▸ **Work required**
Could you reproduce the lines below from the one with "At what coordinates should I click to accomplish: Sort" through the one with "Task: Focus the Brand Name input field"? Keep both ends and add nothing.

▸ **Provided data**
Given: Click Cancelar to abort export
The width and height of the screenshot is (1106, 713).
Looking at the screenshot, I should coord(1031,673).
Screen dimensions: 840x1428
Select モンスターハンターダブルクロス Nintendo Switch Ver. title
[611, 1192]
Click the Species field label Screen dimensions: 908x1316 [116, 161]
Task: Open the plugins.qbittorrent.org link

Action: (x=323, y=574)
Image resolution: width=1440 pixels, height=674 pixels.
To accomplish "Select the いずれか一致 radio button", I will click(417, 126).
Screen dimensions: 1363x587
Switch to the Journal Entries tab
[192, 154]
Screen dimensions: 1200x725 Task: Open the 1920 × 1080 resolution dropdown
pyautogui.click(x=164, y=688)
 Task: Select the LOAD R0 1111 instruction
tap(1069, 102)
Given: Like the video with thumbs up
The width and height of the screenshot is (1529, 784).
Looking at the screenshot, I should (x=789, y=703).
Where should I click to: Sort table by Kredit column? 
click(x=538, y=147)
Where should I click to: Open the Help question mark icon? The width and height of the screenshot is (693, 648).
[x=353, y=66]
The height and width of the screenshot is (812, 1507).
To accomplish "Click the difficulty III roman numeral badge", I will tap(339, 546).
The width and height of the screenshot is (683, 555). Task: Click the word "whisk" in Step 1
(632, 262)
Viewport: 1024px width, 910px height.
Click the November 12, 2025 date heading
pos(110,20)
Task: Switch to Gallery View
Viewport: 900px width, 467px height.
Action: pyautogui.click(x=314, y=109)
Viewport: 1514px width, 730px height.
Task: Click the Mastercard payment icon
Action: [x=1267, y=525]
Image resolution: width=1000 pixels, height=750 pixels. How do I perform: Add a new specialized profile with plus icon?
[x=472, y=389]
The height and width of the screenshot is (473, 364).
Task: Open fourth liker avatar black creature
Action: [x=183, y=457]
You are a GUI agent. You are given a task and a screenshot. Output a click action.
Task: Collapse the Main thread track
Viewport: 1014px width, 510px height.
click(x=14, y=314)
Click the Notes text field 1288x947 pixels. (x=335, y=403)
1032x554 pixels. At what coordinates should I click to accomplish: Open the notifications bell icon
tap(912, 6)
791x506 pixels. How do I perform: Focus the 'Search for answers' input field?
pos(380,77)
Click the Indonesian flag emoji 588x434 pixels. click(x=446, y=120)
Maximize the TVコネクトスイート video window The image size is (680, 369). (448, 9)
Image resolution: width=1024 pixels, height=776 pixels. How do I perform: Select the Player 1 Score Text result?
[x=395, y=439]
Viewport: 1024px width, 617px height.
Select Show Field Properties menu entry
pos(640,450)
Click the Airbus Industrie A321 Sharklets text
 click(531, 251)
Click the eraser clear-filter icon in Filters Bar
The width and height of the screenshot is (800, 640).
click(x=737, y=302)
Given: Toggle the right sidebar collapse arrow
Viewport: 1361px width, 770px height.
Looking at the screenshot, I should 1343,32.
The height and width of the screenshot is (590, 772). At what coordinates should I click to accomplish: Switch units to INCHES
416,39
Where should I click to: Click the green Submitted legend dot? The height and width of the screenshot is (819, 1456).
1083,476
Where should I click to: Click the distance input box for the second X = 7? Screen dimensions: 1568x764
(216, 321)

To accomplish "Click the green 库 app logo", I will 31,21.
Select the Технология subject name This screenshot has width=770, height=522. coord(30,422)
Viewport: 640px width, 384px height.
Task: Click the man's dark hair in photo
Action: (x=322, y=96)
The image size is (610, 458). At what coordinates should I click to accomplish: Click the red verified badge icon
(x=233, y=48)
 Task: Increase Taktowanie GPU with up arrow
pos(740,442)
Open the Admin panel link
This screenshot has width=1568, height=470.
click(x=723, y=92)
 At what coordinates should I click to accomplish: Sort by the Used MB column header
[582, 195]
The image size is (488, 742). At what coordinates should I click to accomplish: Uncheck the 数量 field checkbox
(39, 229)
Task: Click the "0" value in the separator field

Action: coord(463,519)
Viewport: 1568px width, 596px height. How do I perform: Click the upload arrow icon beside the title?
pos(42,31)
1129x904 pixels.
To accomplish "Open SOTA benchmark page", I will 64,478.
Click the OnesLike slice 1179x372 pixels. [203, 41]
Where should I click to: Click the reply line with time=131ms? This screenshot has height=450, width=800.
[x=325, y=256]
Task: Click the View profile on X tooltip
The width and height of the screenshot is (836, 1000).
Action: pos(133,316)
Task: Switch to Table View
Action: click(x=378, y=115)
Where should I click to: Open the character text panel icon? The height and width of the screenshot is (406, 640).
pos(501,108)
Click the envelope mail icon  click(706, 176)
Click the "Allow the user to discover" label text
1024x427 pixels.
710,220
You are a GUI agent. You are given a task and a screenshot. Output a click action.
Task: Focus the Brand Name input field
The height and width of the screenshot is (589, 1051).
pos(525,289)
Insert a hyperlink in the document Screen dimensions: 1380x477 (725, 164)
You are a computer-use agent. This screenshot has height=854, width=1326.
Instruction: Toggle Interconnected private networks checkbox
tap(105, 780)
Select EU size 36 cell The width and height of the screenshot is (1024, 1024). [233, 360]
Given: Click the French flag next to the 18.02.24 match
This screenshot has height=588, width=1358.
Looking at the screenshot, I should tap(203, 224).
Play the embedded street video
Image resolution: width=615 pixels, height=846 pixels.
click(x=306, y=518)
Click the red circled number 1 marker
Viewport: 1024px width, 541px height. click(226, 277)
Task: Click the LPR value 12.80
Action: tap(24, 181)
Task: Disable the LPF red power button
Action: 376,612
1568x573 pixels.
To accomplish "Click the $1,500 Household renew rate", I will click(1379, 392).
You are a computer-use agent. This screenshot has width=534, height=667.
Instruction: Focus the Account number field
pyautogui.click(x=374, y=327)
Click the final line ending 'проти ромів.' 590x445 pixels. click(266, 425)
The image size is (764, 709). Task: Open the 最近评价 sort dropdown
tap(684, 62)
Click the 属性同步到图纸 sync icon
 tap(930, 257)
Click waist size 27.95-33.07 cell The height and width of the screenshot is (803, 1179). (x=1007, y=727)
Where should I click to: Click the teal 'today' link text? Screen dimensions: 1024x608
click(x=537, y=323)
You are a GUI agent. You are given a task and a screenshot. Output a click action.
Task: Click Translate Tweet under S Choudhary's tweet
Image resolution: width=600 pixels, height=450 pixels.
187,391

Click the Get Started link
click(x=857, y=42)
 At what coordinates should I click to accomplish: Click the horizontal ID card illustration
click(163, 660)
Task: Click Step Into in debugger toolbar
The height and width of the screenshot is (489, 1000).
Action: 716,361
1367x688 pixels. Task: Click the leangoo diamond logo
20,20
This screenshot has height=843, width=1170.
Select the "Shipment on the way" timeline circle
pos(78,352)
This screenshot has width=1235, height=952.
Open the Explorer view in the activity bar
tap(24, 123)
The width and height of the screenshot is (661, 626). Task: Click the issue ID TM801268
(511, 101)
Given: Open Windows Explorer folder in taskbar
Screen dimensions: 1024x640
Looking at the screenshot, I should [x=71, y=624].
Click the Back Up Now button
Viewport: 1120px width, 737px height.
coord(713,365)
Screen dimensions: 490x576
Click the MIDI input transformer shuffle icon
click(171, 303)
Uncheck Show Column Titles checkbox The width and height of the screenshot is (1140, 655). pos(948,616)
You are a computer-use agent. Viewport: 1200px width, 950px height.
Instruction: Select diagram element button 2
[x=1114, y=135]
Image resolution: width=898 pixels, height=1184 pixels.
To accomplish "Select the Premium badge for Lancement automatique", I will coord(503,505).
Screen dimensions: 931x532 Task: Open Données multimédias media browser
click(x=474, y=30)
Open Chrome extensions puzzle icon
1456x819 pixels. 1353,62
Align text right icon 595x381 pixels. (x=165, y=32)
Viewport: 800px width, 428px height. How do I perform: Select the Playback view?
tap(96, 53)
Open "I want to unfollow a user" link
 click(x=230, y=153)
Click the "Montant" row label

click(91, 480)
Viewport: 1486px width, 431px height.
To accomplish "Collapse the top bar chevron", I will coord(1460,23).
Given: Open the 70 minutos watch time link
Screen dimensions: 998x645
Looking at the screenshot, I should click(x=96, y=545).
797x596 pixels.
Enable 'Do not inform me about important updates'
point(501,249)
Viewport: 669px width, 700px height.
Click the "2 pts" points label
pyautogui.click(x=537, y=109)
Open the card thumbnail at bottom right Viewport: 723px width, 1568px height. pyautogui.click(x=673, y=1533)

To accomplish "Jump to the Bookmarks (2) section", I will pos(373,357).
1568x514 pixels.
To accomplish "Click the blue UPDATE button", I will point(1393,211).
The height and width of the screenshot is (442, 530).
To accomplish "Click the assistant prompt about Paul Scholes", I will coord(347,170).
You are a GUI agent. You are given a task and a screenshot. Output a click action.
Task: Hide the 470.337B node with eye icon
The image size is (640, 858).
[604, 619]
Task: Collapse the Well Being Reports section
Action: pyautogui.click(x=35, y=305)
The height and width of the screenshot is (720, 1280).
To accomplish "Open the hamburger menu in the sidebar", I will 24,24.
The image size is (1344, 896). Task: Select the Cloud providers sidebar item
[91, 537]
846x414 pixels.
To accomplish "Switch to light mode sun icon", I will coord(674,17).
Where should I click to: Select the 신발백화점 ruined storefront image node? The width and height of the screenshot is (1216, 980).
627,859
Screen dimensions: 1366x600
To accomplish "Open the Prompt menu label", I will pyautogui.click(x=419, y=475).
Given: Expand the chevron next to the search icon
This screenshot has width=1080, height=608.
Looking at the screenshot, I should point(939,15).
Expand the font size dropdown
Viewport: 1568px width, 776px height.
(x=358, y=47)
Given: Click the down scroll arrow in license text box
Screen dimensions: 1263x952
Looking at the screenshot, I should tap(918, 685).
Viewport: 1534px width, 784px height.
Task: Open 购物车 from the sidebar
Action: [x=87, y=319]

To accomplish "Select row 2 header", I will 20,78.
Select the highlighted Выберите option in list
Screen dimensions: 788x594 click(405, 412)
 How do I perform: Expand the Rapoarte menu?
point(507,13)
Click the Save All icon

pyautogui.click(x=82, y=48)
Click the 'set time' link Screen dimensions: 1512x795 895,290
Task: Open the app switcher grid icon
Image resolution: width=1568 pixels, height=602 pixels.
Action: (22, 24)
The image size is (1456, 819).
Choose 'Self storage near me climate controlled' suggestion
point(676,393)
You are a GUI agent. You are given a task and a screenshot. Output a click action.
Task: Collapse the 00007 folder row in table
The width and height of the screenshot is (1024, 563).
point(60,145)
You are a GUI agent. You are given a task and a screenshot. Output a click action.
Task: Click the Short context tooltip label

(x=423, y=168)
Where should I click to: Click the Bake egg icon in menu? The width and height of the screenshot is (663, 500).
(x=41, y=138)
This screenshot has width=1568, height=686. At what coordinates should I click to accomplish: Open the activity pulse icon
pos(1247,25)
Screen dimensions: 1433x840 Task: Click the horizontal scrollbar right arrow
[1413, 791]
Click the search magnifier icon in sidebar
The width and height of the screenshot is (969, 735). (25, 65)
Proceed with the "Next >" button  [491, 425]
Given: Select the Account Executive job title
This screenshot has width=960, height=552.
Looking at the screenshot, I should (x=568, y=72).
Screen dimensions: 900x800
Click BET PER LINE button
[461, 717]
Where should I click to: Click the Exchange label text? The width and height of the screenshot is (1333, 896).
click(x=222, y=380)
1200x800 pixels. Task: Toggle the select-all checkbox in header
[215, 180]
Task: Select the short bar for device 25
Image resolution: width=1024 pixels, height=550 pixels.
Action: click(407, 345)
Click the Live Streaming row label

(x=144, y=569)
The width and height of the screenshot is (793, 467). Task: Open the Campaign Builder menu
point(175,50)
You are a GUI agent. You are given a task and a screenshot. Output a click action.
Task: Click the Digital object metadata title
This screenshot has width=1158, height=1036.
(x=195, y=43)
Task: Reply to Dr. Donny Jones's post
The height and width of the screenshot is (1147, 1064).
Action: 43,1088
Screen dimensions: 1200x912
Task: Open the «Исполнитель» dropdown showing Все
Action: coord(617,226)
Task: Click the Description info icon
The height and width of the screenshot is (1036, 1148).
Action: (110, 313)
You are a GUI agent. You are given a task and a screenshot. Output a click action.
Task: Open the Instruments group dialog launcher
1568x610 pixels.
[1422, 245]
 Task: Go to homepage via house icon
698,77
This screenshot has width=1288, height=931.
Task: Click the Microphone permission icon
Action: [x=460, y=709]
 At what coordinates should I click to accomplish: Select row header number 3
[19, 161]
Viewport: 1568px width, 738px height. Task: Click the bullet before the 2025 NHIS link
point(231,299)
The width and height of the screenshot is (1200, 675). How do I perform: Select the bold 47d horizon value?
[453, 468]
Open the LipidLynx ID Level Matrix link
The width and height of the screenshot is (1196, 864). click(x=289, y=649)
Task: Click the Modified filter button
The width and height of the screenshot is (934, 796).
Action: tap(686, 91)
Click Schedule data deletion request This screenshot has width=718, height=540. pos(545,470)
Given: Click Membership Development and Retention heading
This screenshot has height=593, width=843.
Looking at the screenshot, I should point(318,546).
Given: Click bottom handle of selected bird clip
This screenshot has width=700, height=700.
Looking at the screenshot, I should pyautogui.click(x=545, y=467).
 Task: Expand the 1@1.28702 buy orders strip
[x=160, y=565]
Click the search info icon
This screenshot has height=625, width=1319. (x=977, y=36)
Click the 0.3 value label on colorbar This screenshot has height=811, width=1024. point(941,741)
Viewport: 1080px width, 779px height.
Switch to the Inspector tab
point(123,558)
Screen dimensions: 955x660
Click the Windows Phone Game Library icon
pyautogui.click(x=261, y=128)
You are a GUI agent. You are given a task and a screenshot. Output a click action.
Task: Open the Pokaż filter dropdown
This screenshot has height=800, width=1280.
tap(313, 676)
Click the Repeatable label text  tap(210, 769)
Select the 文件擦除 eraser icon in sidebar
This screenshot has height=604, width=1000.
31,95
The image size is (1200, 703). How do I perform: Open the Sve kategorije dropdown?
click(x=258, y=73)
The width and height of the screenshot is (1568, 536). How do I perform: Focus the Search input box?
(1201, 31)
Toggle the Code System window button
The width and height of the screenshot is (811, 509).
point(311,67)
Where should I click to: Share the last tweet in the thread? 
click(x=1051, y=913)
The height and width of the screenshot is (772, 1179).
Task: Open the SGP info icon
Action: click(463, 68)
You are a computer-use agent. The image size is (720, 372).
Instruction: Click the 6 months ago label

▸ **Your solution**
 At what coordinates should I click to accomplish: Sort by the Used MB column header
[582, 195]
The image size is (488, 742). At what coordinates should I click to accomplish: Uncheck the 数量 field checkbox
(39, 229)
Task: Click the "0" value in the separator field

Action: coord(463,519)
Viewport: 1568px width, 596px height. How do I perform: Click the upload arrow icon beside the title?
pos(42,31)
1129x904 pixels.
To accomplish "Open SOTA benchmark page", I will 64,478.
Click the OnesLike slice 1179x372 pixels. [203, 41]
Where should I click to: Click the reply line with time=131ms? This screenshot has height=450, width=800.
[x=325, y=256]
Task: Click the View profile on X tooltip
The width and height of the screenshot is (836, 1000).
Action: pos(133,316)
Task: Switch to Table View
Action: click(x=378, y=115)
Where should I click to: Open the character text panel icon? The height and width of the screenshot is (406, 640).
pos(501,108)
Click the envelope mail icon  click(706, 176)
Click the "Allow the user to discover" label text
1024x427 pixels.
710,220
You are a GUI agent. You are given a task and a screenshot. Output a click action.
Task: Focus the Brand Name input field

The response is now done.